>> begin Text to read

Pesticides : Careers

Hopefully, after reading some of these pages, you will have become interested in Chemistry, and perhaps pesticides in particular.

If so, maybe you should consider a future career in Chemistry.

When you think about Chemists, a person in a white coat inside of a lab usually comes to mind. However, only about 50% of Chemistry jobs are lab based. The other half includes just about anything with even the slightest relation to Chemistry.


One of the first steps to any career, especially in the sciences, is a good educational foundation. For Chemists, a college education is almost a requirement. Almost 50% of all working chemists have a Bachelor's Degree of Science. 20% of them have Master's Degree, and 35% have a Ph.D.

$$ Money $$

What's a talk about career without a mention of salaries?

As is the case with most professions, higher education leads to higher wages:

Median starting salaries for graduates just a few years ago:

Degree held yearly salary
B.S. $24,000
Master's $33,000
Ph D. $50,800

Where to work?

There are 3 general sectors in society where Chemists work:

  • College or University
  • Federal and state agencies (the government)

>> end Text to read

> Objective A
Set down the passage of the pesticide careers text that begins at the words "Hopefully, after reading" and stops after "have a Ph.D.".

>> begin Supplied data

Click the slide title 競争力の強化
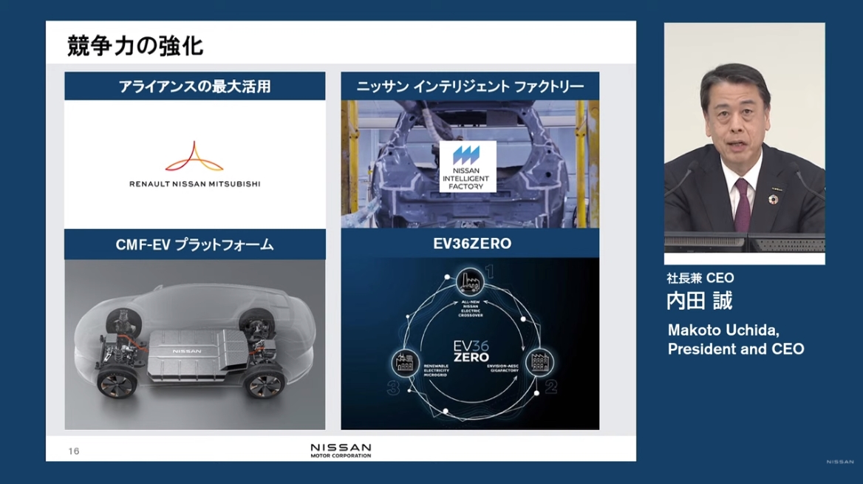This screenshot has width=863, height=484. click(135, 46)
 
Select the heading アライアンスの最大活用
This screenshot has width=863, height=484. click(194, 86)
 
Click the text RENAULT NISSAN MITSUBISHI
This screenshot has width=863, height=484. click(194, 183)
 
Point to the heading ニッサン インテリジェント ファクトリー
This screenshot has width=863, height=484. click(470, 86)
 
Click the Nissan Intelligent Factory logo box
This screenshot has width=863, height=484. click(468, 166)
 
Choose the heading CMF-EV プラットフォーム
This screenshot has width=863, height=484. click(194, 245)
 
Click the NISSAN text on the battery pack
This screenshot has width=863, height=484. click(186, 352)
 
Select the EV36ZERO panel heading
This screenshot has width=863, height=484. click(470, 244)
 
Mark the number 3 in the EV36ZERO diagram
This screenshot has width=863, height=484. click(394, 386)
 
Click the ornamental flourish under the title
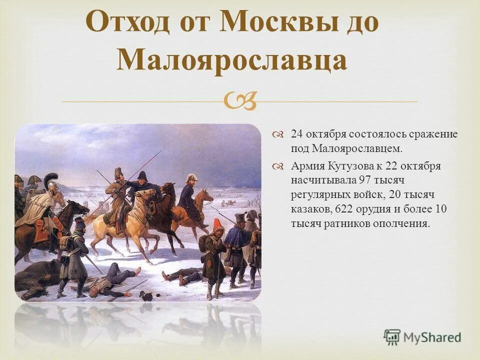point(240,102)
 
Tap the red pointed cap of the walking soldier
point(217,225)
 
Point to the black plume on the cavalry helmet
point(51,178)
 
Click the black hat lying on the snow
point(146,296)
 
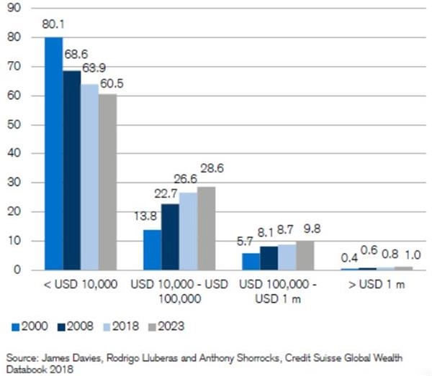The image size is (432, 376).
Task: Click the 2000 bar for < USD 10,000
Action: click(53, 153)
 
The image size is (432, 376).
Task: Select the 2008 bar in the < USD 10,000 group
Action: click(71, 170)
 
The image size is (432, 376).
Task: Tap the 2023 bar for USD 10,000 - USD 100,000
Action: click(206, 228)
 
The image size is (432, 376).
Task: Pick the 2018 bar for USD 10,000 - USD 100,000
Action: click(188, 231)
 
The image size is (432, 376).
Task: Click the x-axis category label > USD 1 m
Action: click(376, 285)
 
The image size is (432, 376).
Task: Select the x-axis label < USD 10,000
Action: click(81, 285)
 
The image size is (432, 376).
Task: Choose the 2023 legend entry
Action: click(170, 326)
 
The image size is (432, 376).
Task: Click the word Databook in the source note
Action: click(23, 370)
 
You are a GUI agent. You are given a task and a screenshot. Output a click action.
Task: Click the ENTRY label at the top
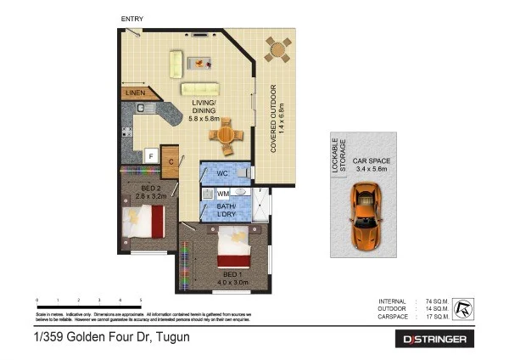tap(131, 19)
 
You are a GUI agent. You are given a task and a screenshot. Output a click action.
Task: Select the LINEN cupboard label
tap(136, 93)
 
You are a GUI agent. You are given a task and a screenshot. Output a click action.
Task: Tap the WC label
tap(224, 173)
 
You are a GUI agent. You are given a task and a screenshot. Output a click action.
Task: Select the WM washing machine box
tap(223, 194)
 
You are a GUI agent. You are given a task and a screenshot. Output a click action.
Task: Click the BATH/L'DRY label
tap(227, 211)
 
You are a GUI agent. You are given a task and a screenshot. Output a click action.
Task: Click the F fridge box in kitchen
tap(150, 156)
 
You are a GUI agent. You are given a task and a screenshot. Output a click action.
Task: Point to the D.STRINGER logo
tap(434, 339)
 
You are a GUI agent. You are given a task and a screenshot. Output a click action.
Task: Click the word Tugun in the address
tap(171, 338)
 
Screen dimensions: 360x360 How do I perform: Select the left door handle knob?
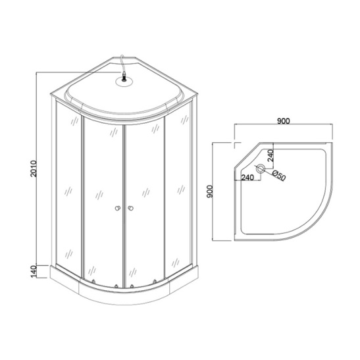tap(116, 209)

>> end Supplied data

> Objective B
Please give the records again from the start through the line containing "Action: click(81, 285)", with "bar" replaced by "column" and everything else unchanged. Leave the pictures out.

> Response A
Hopefully, after reading some of these pages, you will have become interested in Chemistry, and perhaps pesticides in particular.

If so, maybe you should consider a future career in Chemistry.

When you think about Chemists, a person in a white coat inside of a lab usually comes to mind. However, only about 50% of Chemistry jobs are lab based. The other half includes just about anything with even the slightest relation to Chemistry.


One of the first steps to any career, especially in the sciences, is a good educational foundation. For Chemists, a college education is almost a requirement. Almost 50% of all working chemists have a Bachelor's Degree of Science. 20% of them have Master's Degree, and 35% have a Ph.D.

> Response B
Click the slide title 競争力の強化
This screenshot has width=863, height=484. click(135, 46)
 
Select the heading アライアンスの最大活用
This screenshot has width=863, height=484. click(194, 86)
 
Click the text RENAULT NISSAN MITSUBISHI
This screenshot has width=863, height=484. click(194, 183)
 
Point to the heading ニッサン インテリジェント ファクトリー
This screenshot has width=863, height=484. click(470, 86)
 
Click the Nissan Intelligent Factory logo box
This screenshot has width=863, height=484. click(468, 166)
 
Choose the heading CMF-EV プラットフォーム
This screenshot has width=863, height=484. click(194, 245)
 
Click the NISSAN text on the battery pack
This screenshot has width=863, height=484. click(186, 352)
 
Select the EV36ZERO panel heading
This screenshot has width=863, height=484. click(470, 244)
 
Mark the number 3 in the EV36ZERO diagram
This screenshot has width=863, height=484. click(394, 386)
 
Click the ornamental flourish under the title
point(240,102)
 
Tap the red pointed cap of the walking soldier
point(217,225)
 
Point to the black plume on the cavalry helmet
point(51,178)
 
Click the black hat lying on the snow
point(146,296)
 
The image size is (432, 376).
Task: Click the 2000 column for < USD 10,000
Action: click(53, 153)
 
The image size is (432, 376).
Task: Select the 2008 column in the < USD 10,000 group
Action: click(71, 170)
 
The image size is (432, 376).
Task: Tap the 2023 column for USD 10,000 - USD 100,000
Action: click(206, 228)
 
The image size is (432, 376).
Task: Pick the 2018 column for USD 10,000 - USD 100,000
Action: click(188, 231)
 
The image size is (432, 376).
Task: Click the x-axis category label > USD 1 m
Action: click(376, 285)
 
The image size is (432, 376).
Task: Select the x-axis label < USD 10,000
Action: click(81, 285)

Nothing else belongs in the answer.